But times are changing. Five years after flamboyant legislator Shintaro Ishihara urged his nation to stand up to Washington in his controversial book, “The Japan That Can Say No,” Prime Minister Morihiro Hosokawa did just that by resoundingly rejecting U.S. demands for measurable trade targets in his recent summit meeting with Clinton in Washington.

There was no hemming or hawing in the language Japanese negotiators used to reject the proposed targets. They said, “ Totei doi dekimasen ,” or “There is no way I can agree with that,” according to translator Mariko Nagai, who has worked on dozens of U.S.-Japan trade negotiations.

“I was a bit scared about interpreting it, because the language was so clear,” Nagai said. She said she has seen a trend toward sharper language among Japanese negotiators in recent years.

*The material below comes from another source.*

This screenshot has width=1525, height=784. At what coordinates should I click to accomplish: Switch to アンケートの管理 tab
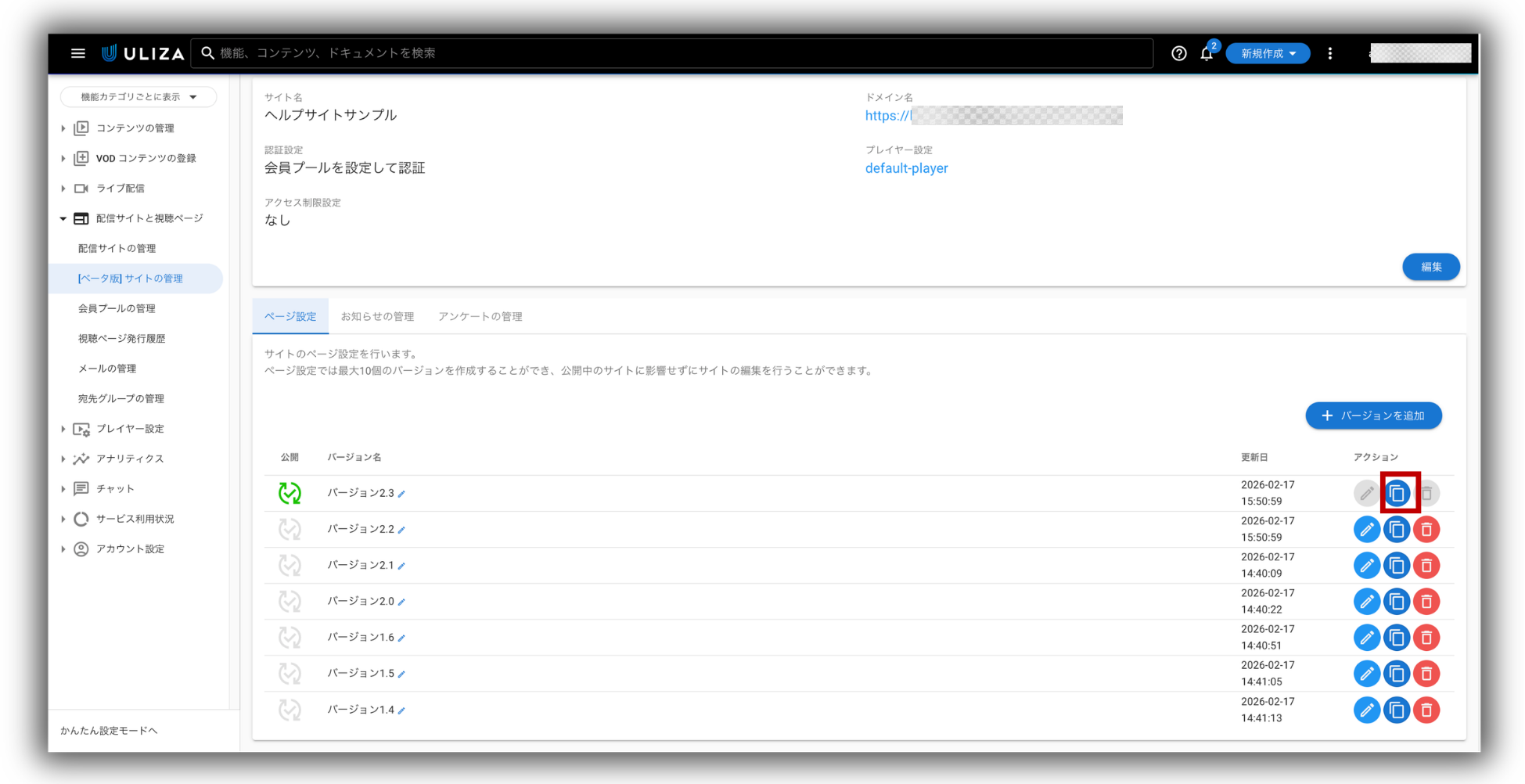click(480, 317)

Hosokawa’s definitive no to Clinton, widely applauded here as a sign of Japan’s coming of age, symbolizes a shift away from the soft, indirect expressions that Japanese have long used to maintain harmony and save face with one another. As contact with foreigners increases and the tradition that frowns on direct expression weakens, more Japanese are learning to speak more clearly and daring to disagree--in daily life as well as in the international arena.

Assertiveness seminars and debate training are being imported from the West and gaining popularity--especially among women. Debating skills are being formally promoted in the classroom for the first time by the Ministry of Education, whose centralized curricula have focused on rote memorization rather than on self-expression.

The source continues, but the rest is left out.